● **Text**
====

Da es den Sklav*innen natürlich strengstens untersagt war, jegliche Art von Kampfübung oder -kunst auszuüben, musste ein Weg gefunden werden, der es einerseits erlaubte, das Kampfverhalten zu verbessern um sich gegen die Sklavenbesitzer*innen zur Wehr setzen zu können, der jedoch andererseits die Kampfkunst als solche nicht auf Anhieb zu erkennen gab. Daher wurde den oft sehr gefährlichen Bewegungen von Capoeira ein tänzerischer und teilweise sogar spielerischer Charakter gegeben – Eigenschaften, auf die auch heute noch viel Wert gelegt wird und die Capoeira vom Großteil der anderen Kampfkünste unterscheidet und somit unverkennbar macht. Die Tarnung als Tanz konnte jedoch nicht verhindern, dass Capoeira gemeinsam mit anderen afrikanischstämmigen Bräuchen, Festen und Tänzen von den lokalen Machthabern verboten und die Ausübung unter Strafe gestellt wurde.

Erst 1930, als Getúlio Vargas Präsident wurde und die Unterstützung des Volkes suchte, wurde Capoeira allgemein erlaubt und wird seitdem zunehmend als afrobrasilianisches Kulturgut wertgeschätzt. In Salvador wurden schließlich 1932 die ersten offiziellen Capoeira-Schulen von Mestre Bimba und Mestre Pastinha gegründet. Mestre Bimba schuf eine neue Art von Capoeira, „Capoeira Regional“ (ursprünglich „luta regional baiana“), das er anstatt des traditionellen Capoeira in seinem Training unterrichtete, und er schaffte es als erster die politischen Machthaber*innen vom kulturellen Wert dieser Kampfkunst zu überzeugen. Wenig später begann Mestre Pastinha, Riten, Abläufe und Bewegungen des alten Capoeira zu kodifizieren und er benannte seine Art des Capoeira in Anlehnung an dessen afrikanische Wurzeln „Capoeira Angola“.

====

● **Die Daten**
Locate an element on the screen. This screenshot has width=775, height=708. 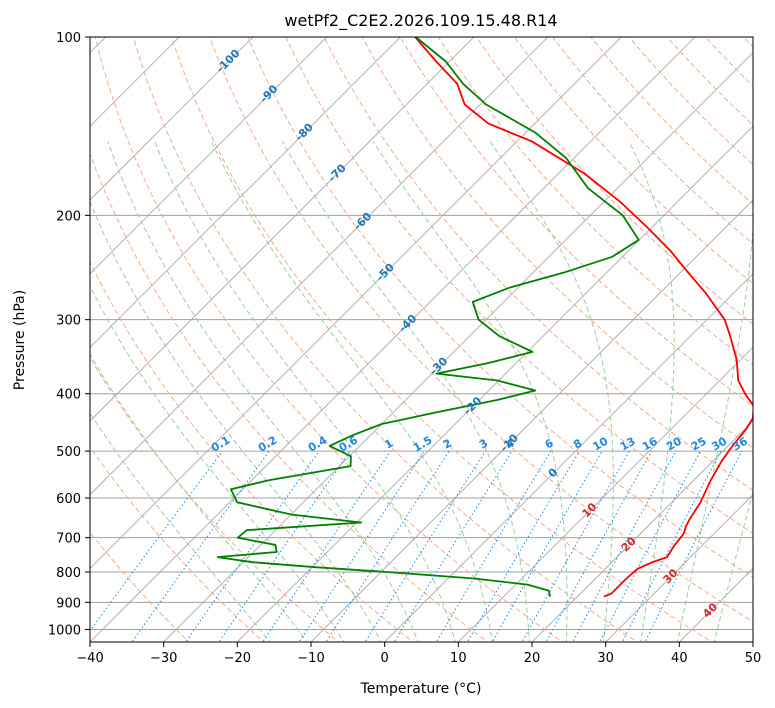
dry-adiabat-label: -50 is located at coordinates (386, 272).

====

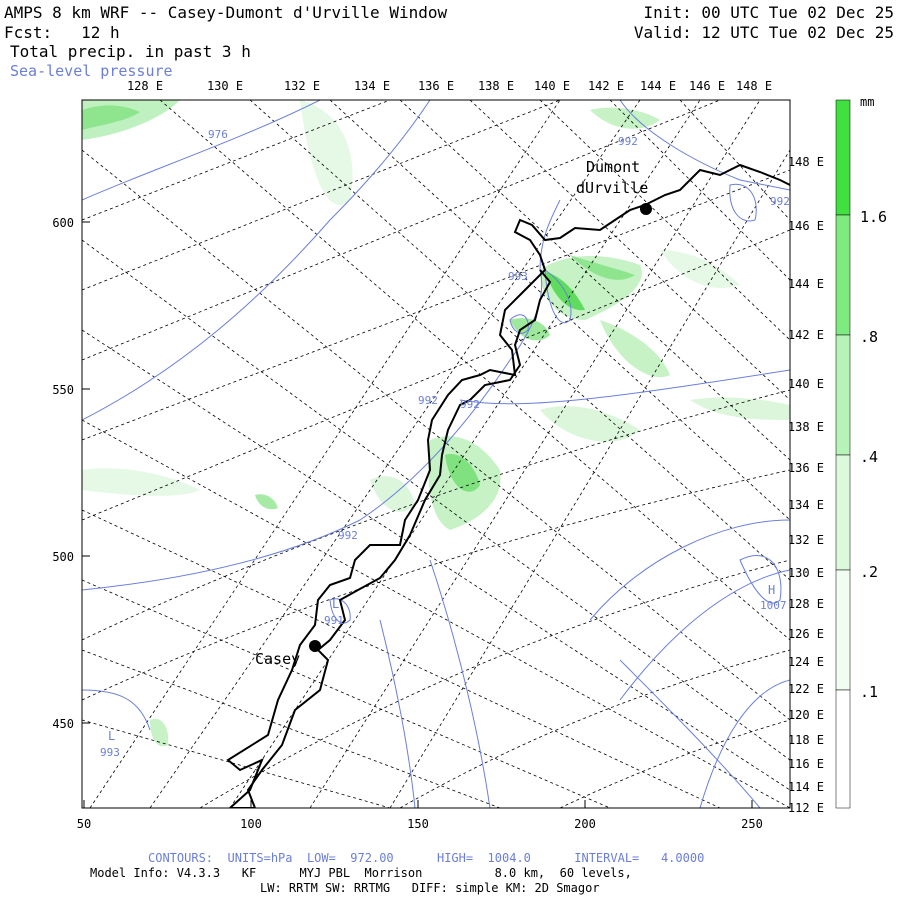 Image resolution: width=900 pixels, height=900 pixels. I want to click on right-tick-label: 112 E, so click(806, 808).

====

● **Die Aufgaben**
[1] In welchem Jahr wurden laut dem Text über Capoeira die ersten offiziellen Capoeira-Schulen in Salvador gegründet?
[2] Gib aus dem Text über Capoeira die Stelle von „Da es den Sklav*innen“ bis „Strafe gestellt wurde.“ wortgetreu wieder.
[3] Setze den Text über Capoeira nach seinem letzten Satz fort.
Die Einträge sind eigenständiges Material und gehören nicht zum Text.

● **Lösungen**
[1] Im Jahr 1932.

[2]
Da es den Sklav*innen natürlich strengstens untersagt war, jegliche Art von Kampfübung oder -kunst auszuüben, musste ein Weg gefunden werden, der es einerseits erlaubte, das Kampfverhalten zu verbessern um sich gegen die Sklavenbesitzer*innen zur Wehr setzen zu können, der jedoch andererseits die Kampfkunst als solche nicht auf Anhieb zu erkennen gab. Daher wurde den oft sehr gefährlichen Bewegungen von Capoeira ein tänzerischer und teilweise sogar spielerischer Charakter gegeben – Eigenschaften, auf die auch heute noch viel Wert gelegt wird und die Capoeira vom Großteil der anderen Kampfkünste unterscheidet und somit unverkennbar macht. Die Tarnung als Tanz konnte jedoch nicht verhindern, dass Capoeira gemeinsam mit anderen afrikanischstämmigen Bräuchen, Festen und Tänzen von den lokalen Machthabern verboten und die Ausübung unter Strafe gestellt wurde.

[3]
Alte Riten und Traditionen sind in der Capoeira von hoher Bedeutung und werden auch heute noch in der Form von Geschichten, Liedern und auch Bewegungen vom Meister an den Schüler überliefert. Den wenigen vorhandenen gesicherten Quellen über den Ursprung der Capoeira steht eine Unzahl an Legenden und Geschichten gegenüber, die unter Adepten seit Generationen weitergegeben werden. Berühmte Capoeiristas werden mitsamt ihrer Helden- und auch ihrer Untaten bis heute in Capoeira-Liedern besungen. Dennoch handelt es sich bei Capoeira um eine lebendige Kunstform – die sich im Laufe der Zeit sehr wohl weiterentwickelt hat.

Was also ist Capoeira?

Capoeira wird heutzutage meistens als „afrobrasilianischer Kampftanz“ umschrieben, obwohl man sich auf Anhieb wahrscheinlich nicht viel unter dem Begriff „Kampftanz“ vorstellen kann. Wir versuchen das Unmögliche und bemühen uns, Capoeira zu beschreiben:

Ziel der Capoeira ist es nicht nur, sein Gegenüber akrobatisch und technisch zu überbieten, sondern auch, mit ihm eine Einheit zu bilden, auf sein Spiel einzugehen – eben zu spielen und nicht nur zu kämpfen. So kommen in einem Capoeira-Spiel Fußtritte, Rundschläge, akrobatische Sprünge und bodennahe Ausweichbewegungen zum Einsatz. Während am Anfang noch die isolierte Bewegung trainiert wird, fließen später die einzelnen Bewegungen nahtlos ineinander. Bei fortgeschrittenen Capoeiristas können sich die Bewegungsabfolgen zu rasend schnellen „Frage-Antwort-Spielen“ entwickeln, wodurch sich ein Dialog aufbaut, bei dem jeder Angriff eine Frage ist. Die Antwort kann gleichzeitig Verteidigung sowie Gegenangriff sein. Die Natur eines solchen Dialoges reicht von „Smalltalk“ über eine „fachliche Diskussion“ bis hin zu Streit und Kampf – anders gesagt: vom Tanz über das Spiel bis hin zum Kampf, abhängig von der Idee, mit der man sich in die Roda begibt.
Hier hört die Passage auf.